Suddenly, the Siamese tears ass across the nursery into our bedroom, leaps over the bed, hurdles the couch. Burst of energy to burn? Nope. I see the wings flapping wildly. Another bird in the house!
"Ha!" I smugly chuckle. Webhamster was wrong about the bird in our room last week, standing firm in his belief that it probably flew into the house when I was letting the dogs out (as if birds can sneak through a 32-inch wide doorway when you're standing in it). I had believed it had to have come through one of the fireplaces in our room--one of the decorative metal covers is loose--but I didn't argue.
I go upstairs to get Webhamster's help since I had the baby to watch. It's 10:30 and I feel badly because he's trying to sleep so that he can get into the office by 2:00 a.m. "There's another bird in our room! Can you please get it out of the house?"
He tells me to close the nursery door to keep it from flying in there. I hear him enter the room. Five seconds later he shouts, "Bat! Bat!"
It takes me a couple of seconds to process what he's saying. "You've gotta be f#%king kidding me! There's a bat in the house?!"
"Stay in there!"
It gets quiet again. I hear Webhamster go down to the basement and back upstairs. I'm nervous, thinking, "Is he okay? Is Pixie okay?"
What seems like half an hour goes by, but it's really about a minute and a half. Smack! Thud!
All is eerily quiet for about 6 seconds. I don't want to say anything because I don't want to distract him. I'm waiting breathlessly until I hear, "Cat! Cat! Get away!"

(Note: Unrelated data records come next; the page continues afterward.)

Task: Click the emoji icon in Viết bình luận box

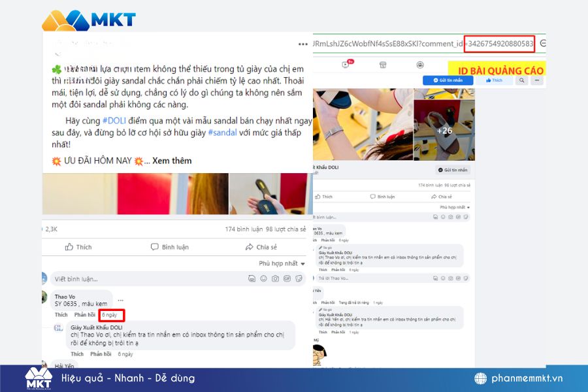Action: point(263,279)
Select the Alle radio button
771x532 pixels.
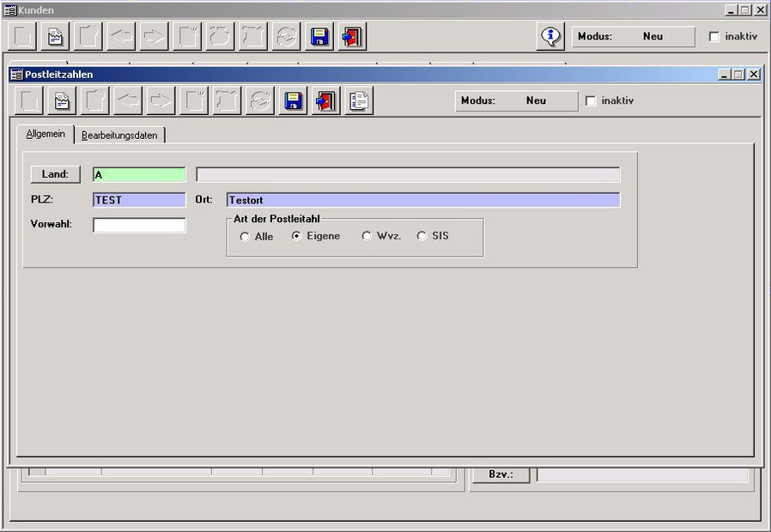pos(246,237)
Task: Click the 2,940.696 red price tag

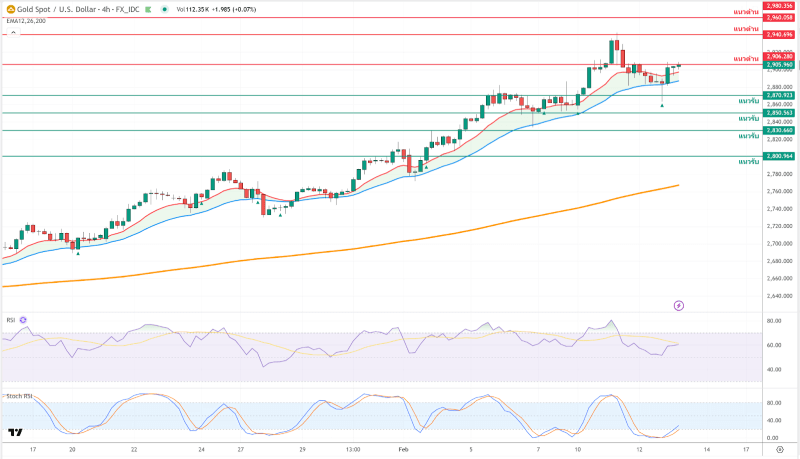Action: (779, 34)
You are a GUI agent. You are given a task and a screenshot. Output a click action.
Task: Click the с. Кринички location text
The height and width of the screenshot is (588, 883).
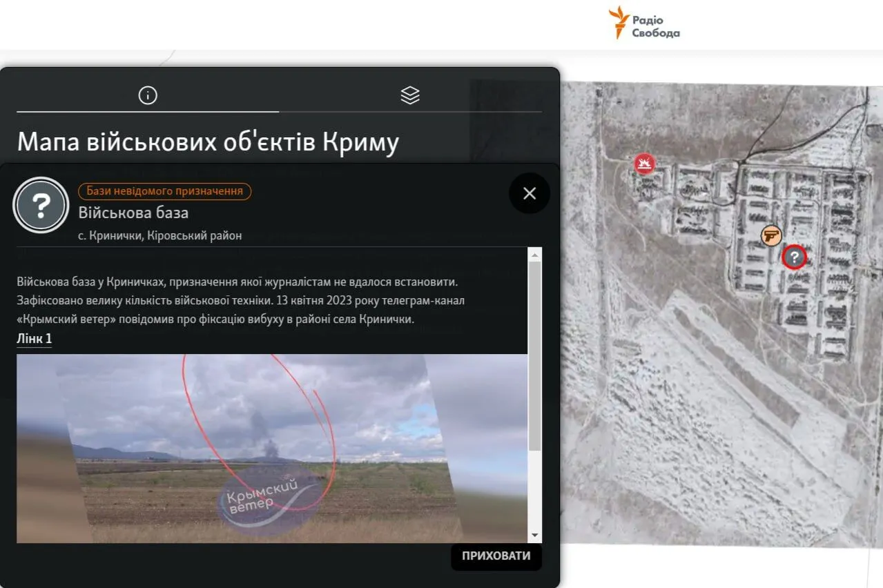(159, 236)
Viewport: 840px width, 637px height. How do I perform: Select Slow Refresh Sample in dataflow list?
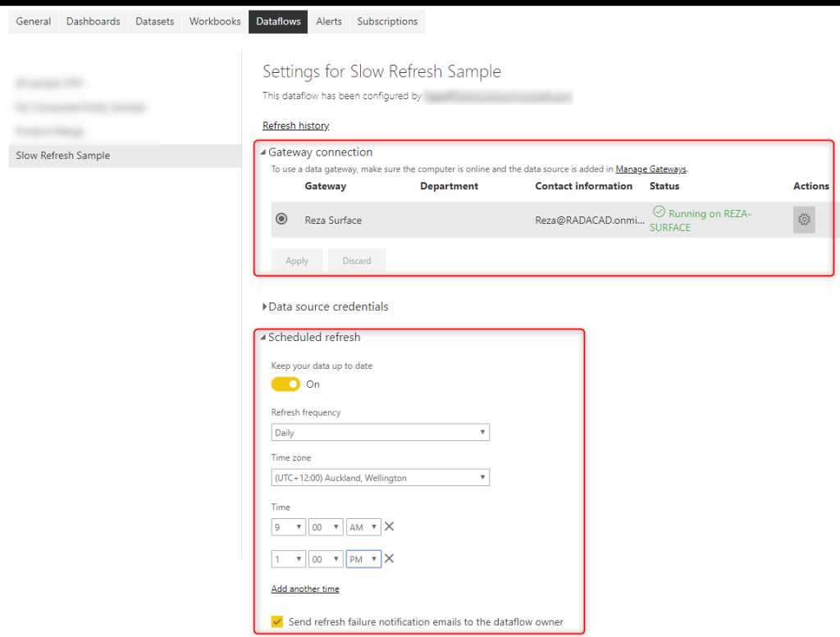(x=63, y=156)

I know it's a downer then.
"Is everything okay?"
"It's dead."
"Are you sure? Be careful! Do you need me to get Pixie?"
"Backhand sent him flying at the nursery door about 80 miles per hour," he says, with a deflating sigh.
Once again, the sporting goods collection proves useful: fencing mask for face protection, tennis racket for swatting. I hope we never have to use the hockey stick.

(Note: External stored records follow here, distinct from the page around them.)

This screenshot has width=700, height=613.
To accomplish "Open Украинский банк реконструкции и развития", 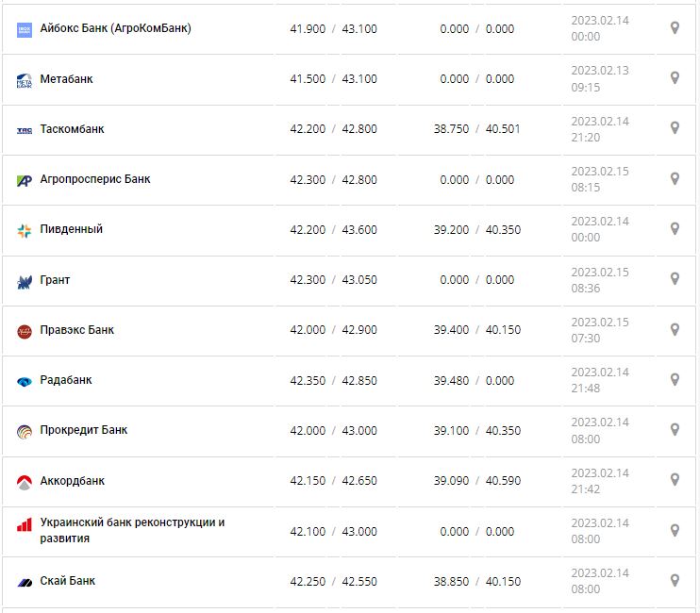I will (132, 530).
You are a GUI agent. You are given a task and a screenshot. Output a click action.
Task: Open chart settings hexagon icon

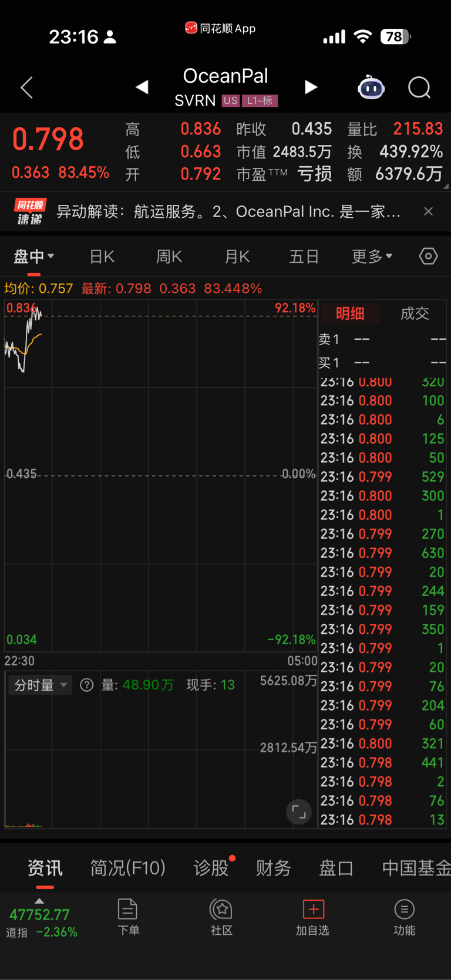pos(428,256)
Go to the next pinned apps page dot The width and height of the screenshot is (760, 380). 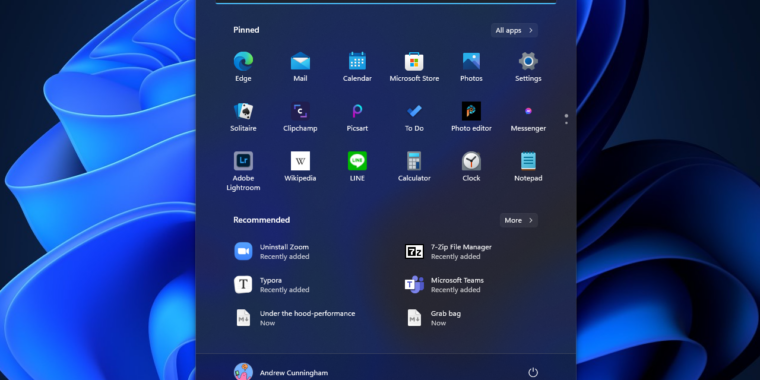[x=566, y=123]
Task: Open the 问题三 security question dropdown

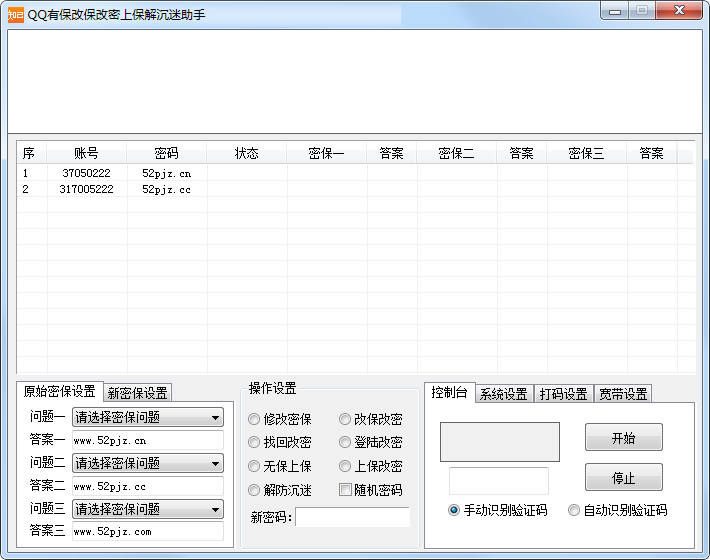Action: [x=147, y=510]
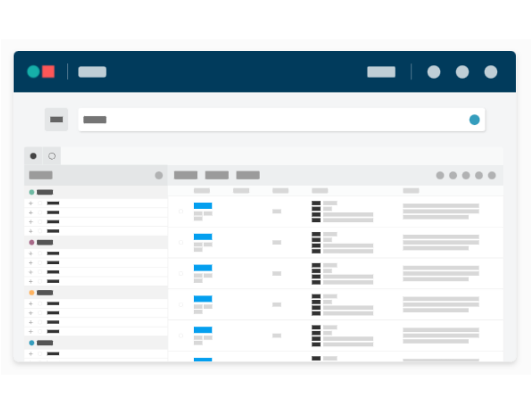
Task: Expand the first item under the green group
Action: (31, 203)
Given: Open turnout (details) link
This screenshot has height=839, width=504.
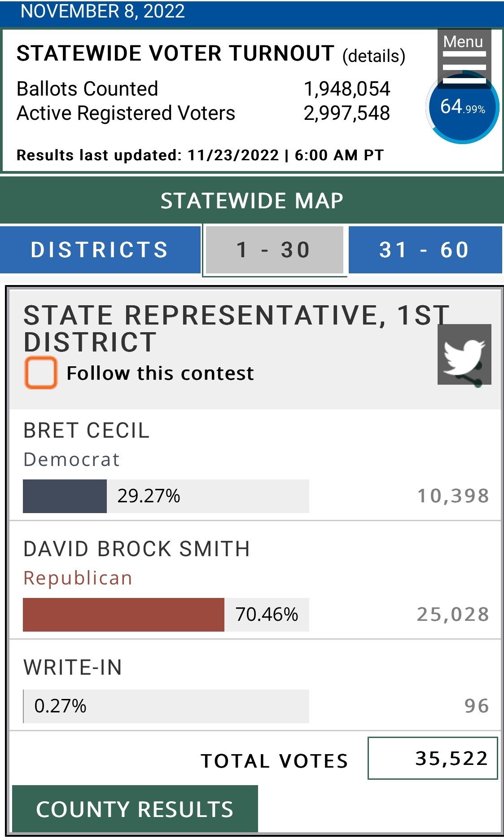Looking at the screenshot, I should [x=373, y=56].
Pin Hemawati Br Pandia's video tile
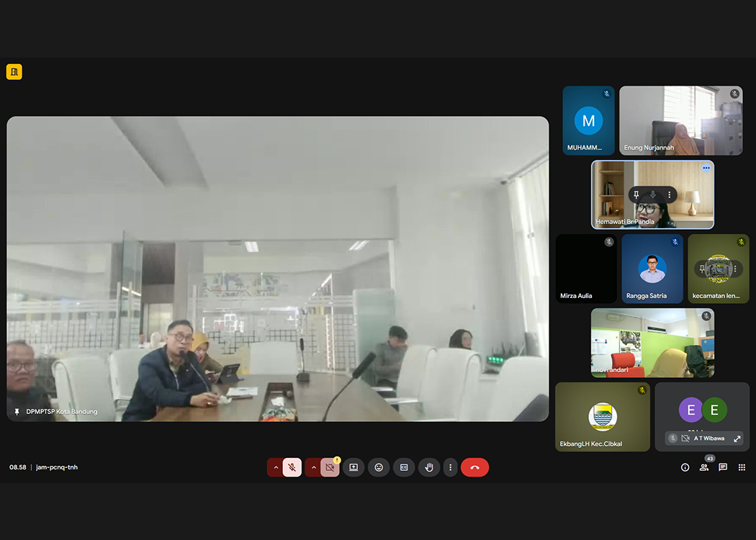This screenshot has height=540, width=756. [x=636, y=194]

I've used the fencing mask before when we had a starling problem at our first Louisville house. They're evil-eye birds. Once, I was baking creme brulee and I saw those beady eyes staring at me through the old exhaust fan opening. At least with birds, you can fairly safely shoo them out the house or grab them in a blanket and carry them outside for release.

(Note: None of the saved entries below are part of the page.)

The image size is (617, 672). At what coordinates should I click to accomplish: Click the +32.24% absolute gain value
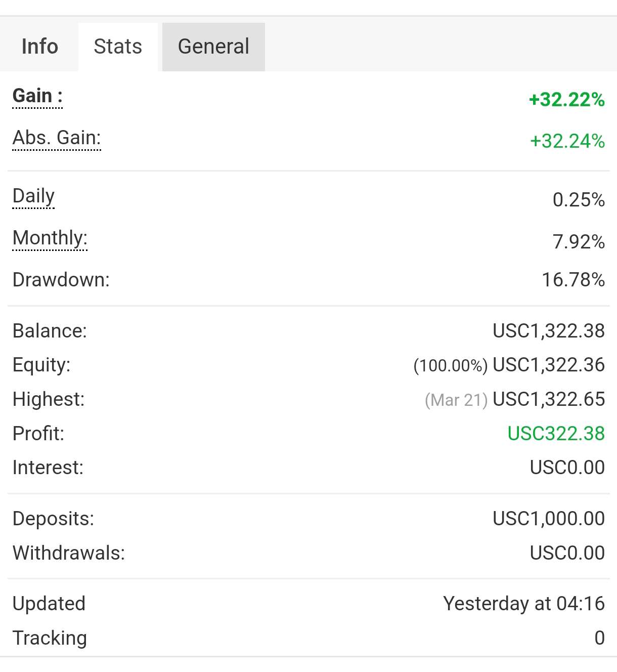tap(567, 141)
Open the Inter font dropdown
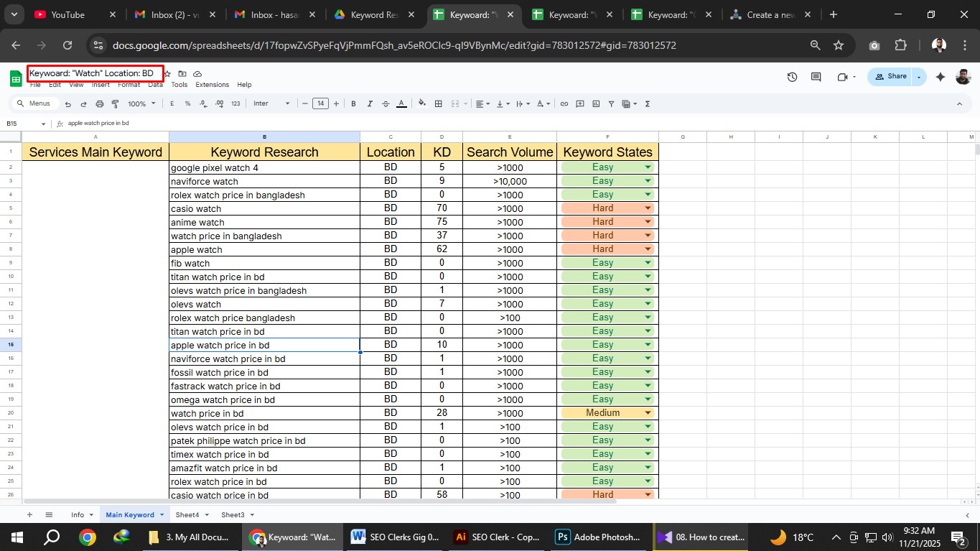 (269, 103)
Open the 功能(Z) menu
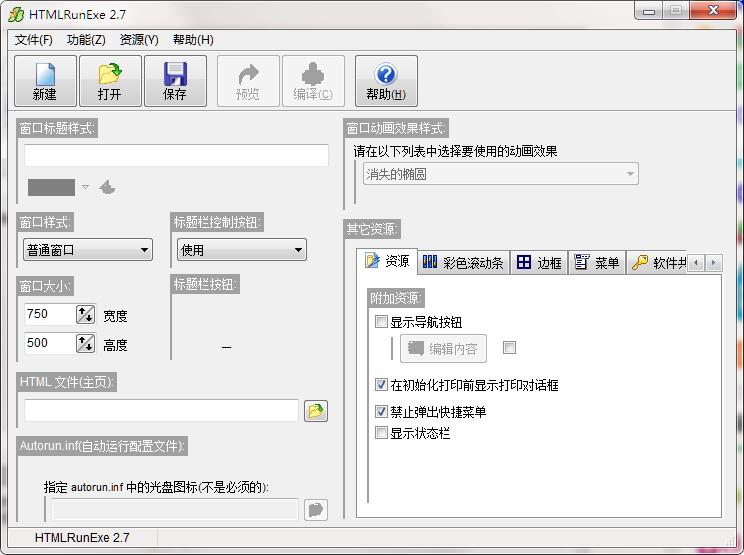The image size is (744, 555). pyautogui.click(x=86, y=40)

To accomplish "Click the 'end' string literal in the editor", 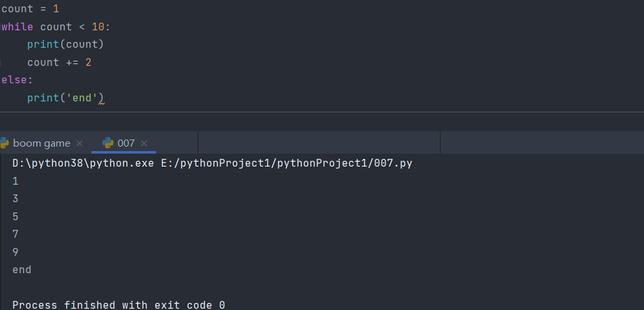I will point(82,98).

"I'm sorry you had to kill it, but it could have been carrying rabies. It's the only thing you could have done."
I, too, feel badly about the little bat. It probably fell off its perch inside the chimney and got lost. What a way to go. Then I say, "Thank goodness for the cat! If it weren't for her, I'd have gone to sleep and woke with a damn bat on my face or something."